▶ 수행할 과제:
"Where should I" 문구가 있는 줄부터 "click(743, 447)" 문구가 있는 줄까지의 구간을 다시 쓰되, "Interdependent tasks" 표현만 "Dependent tasks" 표현으로 대체하고 나머지는 그대로 두십시오. 그림은 답에서 빼십시오.

━━━━━ 제공 자료

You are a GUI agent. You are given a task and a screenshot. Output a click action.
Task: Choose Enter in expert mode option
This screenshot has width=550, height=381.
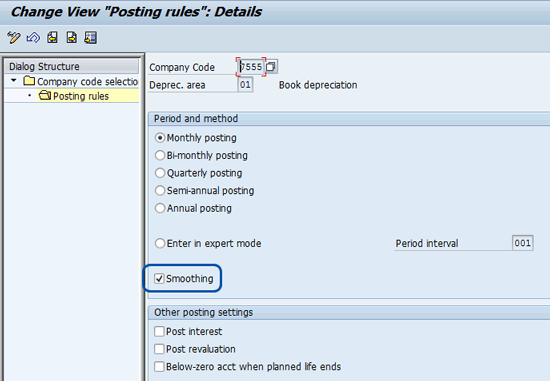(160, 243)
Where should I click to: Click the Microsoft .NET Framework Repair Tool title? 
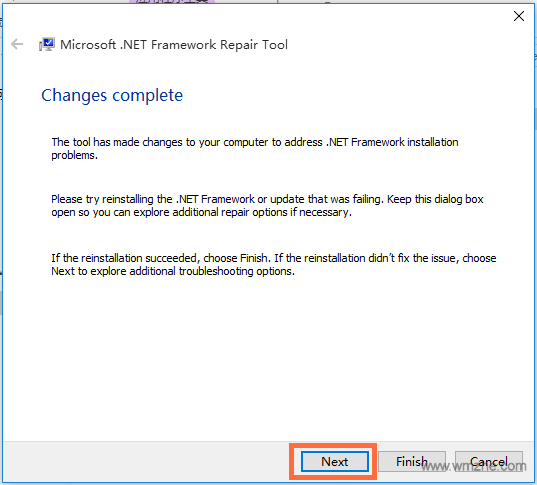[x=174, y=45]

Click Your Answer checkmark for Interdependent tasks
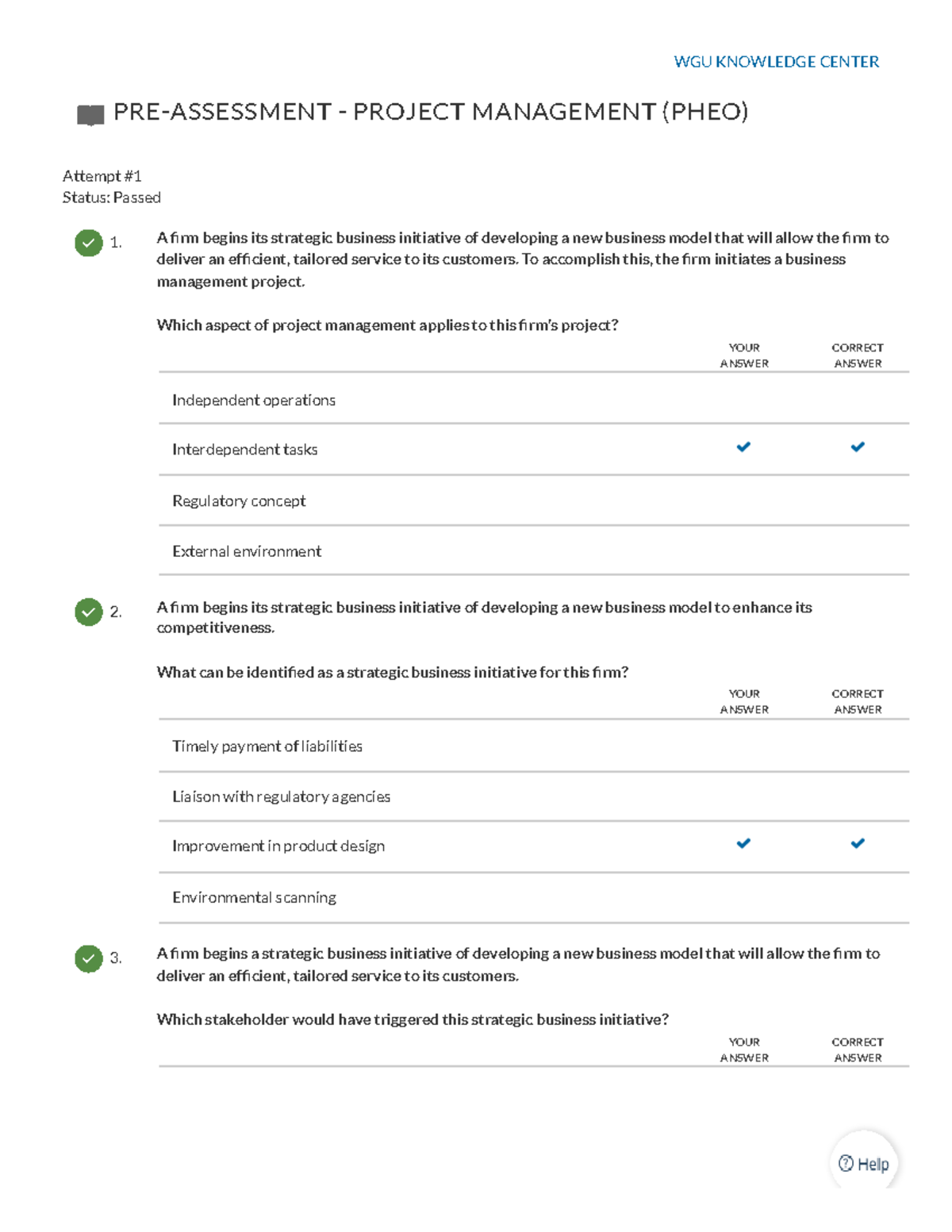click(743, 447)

━━━━━━━━━━
━━━━━ 제공 자료

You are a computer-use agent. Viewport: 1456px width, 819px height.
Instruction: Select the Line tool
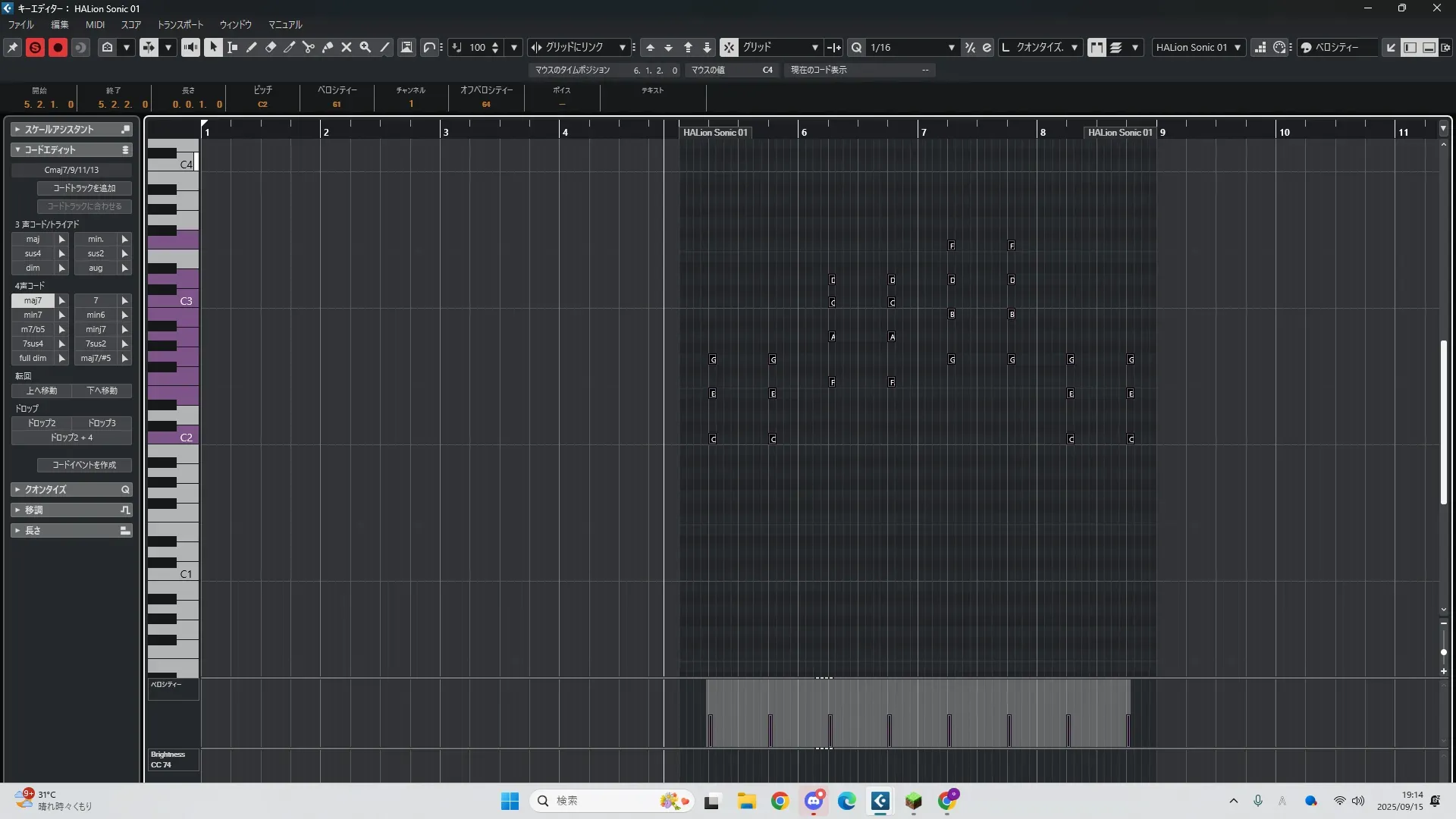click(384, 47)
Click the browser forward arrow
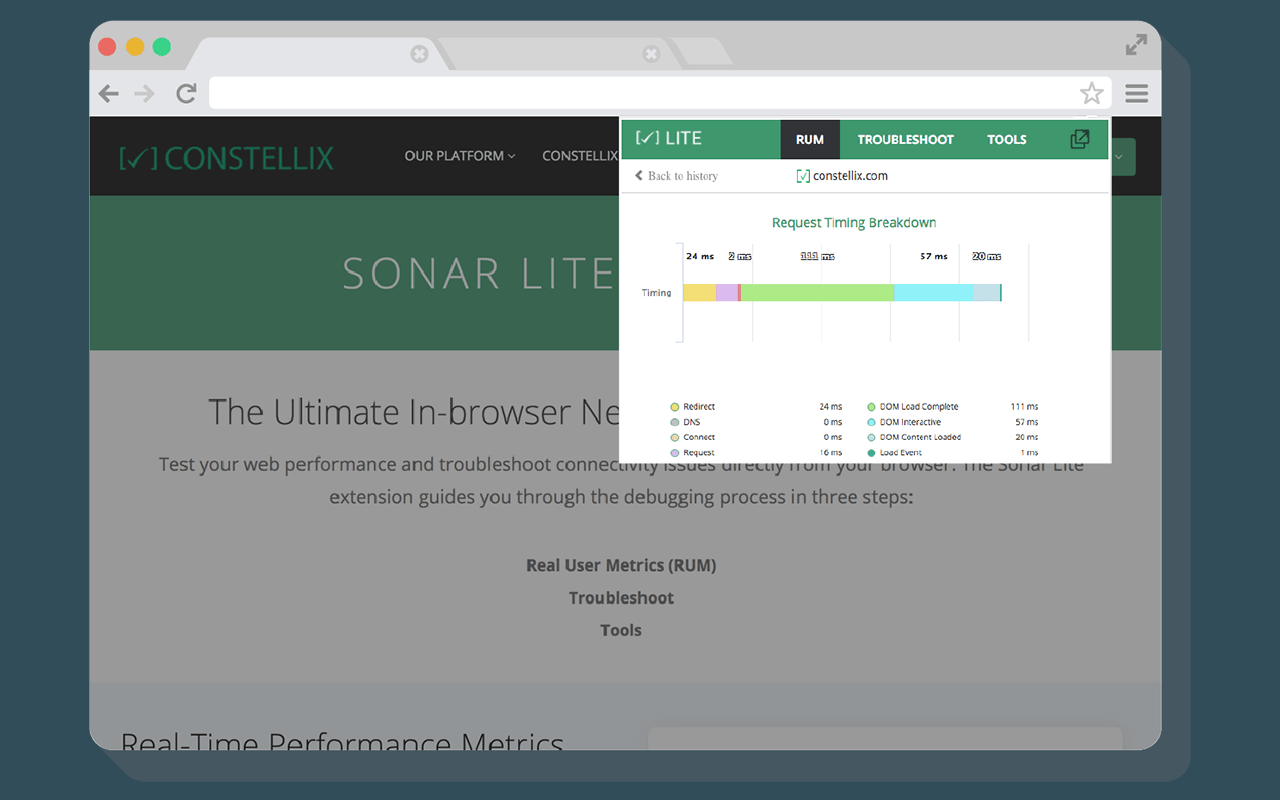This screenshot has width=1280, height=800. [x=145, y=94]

━━━━━━━━━━
━━━━━ 제공 자료

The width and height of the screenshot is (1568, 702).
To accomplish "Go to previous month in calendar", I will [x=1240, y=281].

━━━━━━━━━━

▶ 정답 출력:
Where should I click to: Click the Microsoft .NET Framework Repair Tool title? 
[x=174, y=45]

Click Your Answer checkmark for Dependent tasks
click(743, 447)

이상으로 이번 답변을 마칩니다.